- **WHAT IS BEING ASKED**:
List each line below that contains the word "panel", copying it in full.

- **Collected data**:

_ _ _ _

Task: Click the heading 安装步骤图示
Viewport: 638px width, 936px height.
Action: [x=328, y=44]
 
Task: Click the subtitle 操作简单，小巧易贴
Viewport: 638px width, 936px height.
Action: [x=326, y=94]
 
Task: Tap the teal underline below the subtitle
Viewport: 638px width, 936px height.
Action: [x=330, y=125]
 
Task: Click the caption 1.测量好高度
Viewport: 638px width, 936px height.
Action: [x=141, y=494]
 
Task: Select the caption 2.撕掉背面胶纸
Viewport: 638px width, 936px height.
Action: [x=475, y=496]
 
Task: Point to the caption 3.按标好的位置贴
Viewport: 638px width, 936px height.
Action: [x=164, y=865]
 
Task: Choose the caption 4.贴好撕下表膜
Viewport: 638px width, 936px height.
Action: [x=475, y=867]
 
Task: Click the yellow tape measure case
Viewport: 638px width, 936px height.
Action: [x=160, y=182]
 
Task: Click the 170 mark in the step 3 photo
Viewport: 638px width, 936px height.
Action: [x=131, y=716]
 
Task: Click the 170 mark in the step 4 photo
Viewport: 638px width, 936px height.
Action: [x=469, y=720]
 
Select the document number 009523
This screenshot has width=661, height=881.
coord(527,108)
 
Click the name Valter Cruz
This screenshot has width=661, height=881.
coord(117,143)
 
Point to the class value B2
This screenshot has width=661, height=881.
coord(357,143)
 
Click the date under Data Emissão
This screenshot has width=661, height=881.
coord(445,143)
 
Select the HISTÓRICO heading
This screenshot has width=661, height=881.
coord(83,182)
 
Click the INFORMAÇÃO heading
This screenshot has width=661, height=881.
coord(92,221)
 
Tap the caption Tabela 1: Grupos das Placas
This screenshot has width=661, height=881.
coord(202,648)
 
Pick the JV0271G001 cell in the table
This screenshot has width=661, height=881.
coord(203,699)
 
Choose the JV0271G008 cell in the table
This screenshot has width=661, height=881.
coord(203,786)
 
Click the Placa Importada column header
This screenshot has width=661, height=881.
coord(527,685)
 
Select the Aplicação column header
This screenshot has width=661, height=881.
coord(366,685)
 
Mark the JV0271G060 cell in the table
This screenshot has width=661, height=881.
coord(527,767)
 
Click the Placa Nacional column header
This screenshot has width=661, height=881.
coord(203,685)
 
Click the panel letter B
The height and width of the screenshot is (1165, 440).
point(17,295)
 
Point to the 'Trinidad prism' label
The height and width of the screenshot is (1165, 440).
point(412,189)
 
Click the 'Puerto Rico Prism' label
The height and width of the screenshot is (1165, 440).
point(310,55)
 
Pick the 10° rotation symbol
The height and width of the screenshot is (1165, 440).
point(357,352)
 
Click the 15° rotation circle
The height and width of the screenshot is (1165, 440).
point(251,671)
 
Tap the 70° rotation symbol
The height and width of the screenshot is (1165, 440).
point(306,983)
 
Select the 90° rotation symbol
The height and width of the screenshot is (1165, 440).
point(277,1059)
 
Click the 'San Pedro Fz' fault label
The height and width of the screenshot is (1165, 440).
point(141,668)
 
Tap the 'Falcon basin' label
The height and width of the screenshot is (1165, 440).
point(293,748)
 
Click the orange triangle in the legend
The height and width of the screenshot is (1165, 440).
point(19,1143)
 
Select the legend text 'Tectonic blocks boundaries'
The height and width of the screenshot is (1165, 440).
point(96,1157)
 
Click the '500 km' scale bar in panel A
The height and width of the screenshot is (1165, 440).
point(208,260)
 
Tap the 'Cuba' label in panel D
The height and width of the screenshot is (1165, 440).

_ _ _ _

- **COMPLETE RESPONSE**:
Click the panel letter B
Click the '500 km' scale bar in panel A
Tap the 'Cuba' label in panel D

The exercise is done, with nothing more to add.